1. \(a=-\infty\) or \(b=\infty\), i.e., the interval of integration is an infinite interval, or,
   
   
2. \(f\) has an infinite discontinuity at some point \(c\) in \([a,b]\), i.e., \[ \lim_{x\to c^+} f(x)=\pm \infty \text{ or }\lim_{x\to c^-} f(x)=\pm \infty. \]

Infinite Intervals:

1. If \(\displaystyle \int_a^t f(x) \,dx\) exists for all \(t\geq a\), then we define \(\displaystyle \int_a^{\infty} f(x) \,dx\) as the following limit when it exists: \[ \int_a^{\infty} f(x) \,dx=\lim_{t\to \infty} \int_a^t f(x) \,dx. \]
2. If \(\displaystyle \int_t^a f(x) \,dx\) exists for all \(t\leq a\), then we define \(\displaystyle \int_{-\infty}^a f(x) \,dx\) as the following limit when it exists: \[ \int_{-\infty}^a f(x) \,dx=\lim_{t\to -\infty} \int_t^a f(x) \,dx. \]
3. We define \(\displaystyle \int_{-\infty}^{\infty} f(x) \,dx\) as \[ \int_{-\infty}^{\infty} f(x) \,dx=\int_{-\infty}^a f(x) \,dx + \int_a^{\infty} f(x) \,dx, \] provided both \(\displaystyle \int_{-\infty}^a f(x) \,dx\) and \(\displaystyle \int_a^{\infty} f(x) \,dx\) exist.
   An improper integral is convergent if the corresponding limit exists. Otherwise it is divergent.

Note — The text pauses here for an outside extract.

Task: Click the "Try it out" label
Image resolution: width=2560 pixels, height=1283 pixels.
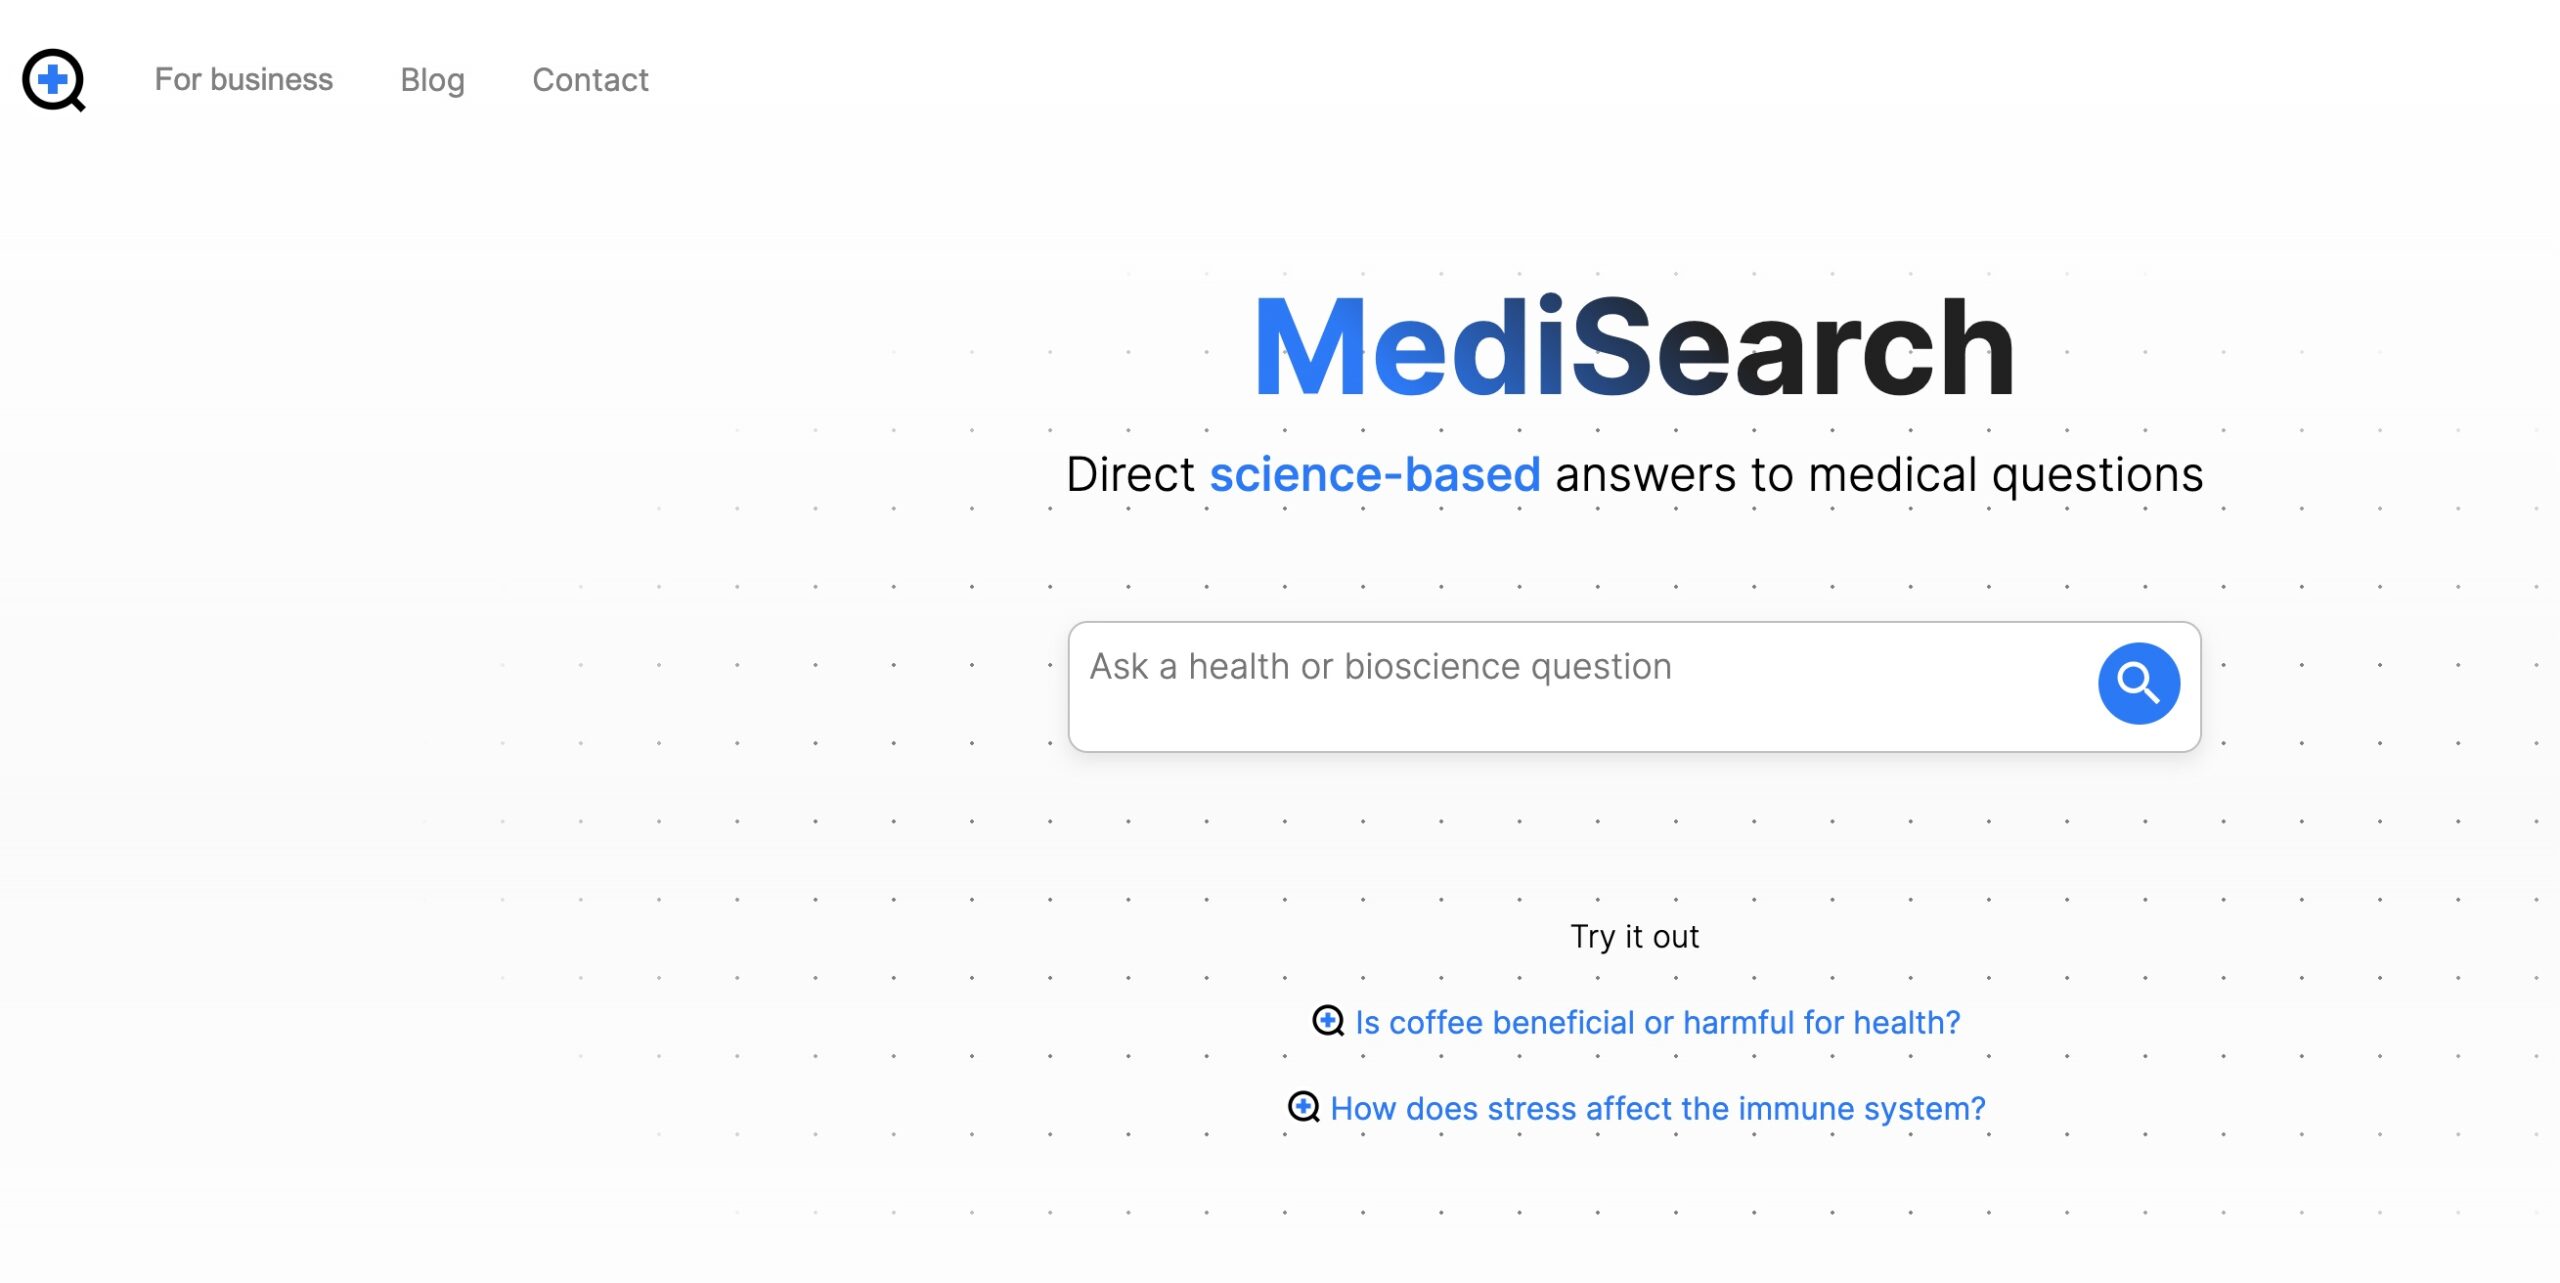Action: click(1634, 937)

Example. Evaluate \(\displaystyle \int_0^{\infty} \frac{dx}{x^2+1}\) and \(\displaystyle \int_{-\infty}^{\infty} \frac{dx}{x^2+1}\).
Solution. \[\begin{align*} \int_0^{\infty} \frac{dx}{x^2+1} &=\lim_{t\to \infty} \int_0^t \frac{dx}{x^2+1}\\ &=\lim_{t\to \infty} \left.\tan^{-1}x \right|_0^t \\ &=\lim_{t\to \infty} \left( \tan^{-1}t - \tan^{-1}0 \right)\\ &=\lim_{t\to \infty} \tan^{-1}t\\ &=\frac{\pi}{2}. \end{align*}\] Similarly, \[\begin{align*} \int_{-\infty}^0 \frac{dx}{x^2+1} &=\lim_{t\to -\infty} \int_t^0 \frac{dx}{x^2+1}\\ &=\lim_{t\to -\infty} \left.\tan^{-1}x \right|_t^0 \\ &=\lim_{t\to -\infty} \left(-\tan^{-1}t \right)\\ &=\frac{\pi}{2}. \end{align*}\] Note that the preceding integral can also be obtained by observing the symmetry of the function \(f(x)=\displaystyle\frac{1}{x^2+1}\). Since both \(\displaystyle\int_{-\infty}^0 \frac{dx}{x^2+1}\) and \(\displaystyle\int_0^{\infty} \frac{dx}{x^2+1}\) are convergent, \[ \int_{-\infty}^{\infty} \frac{dx}{x^2+1} =\int_{-\infty}^0 \frac{dx}{x^2+1}+ \int_0^{\infty} \frac{dx}{x^2+1}=\frac{\pi}{2}+\frac{\pi}{2}=\pi. \]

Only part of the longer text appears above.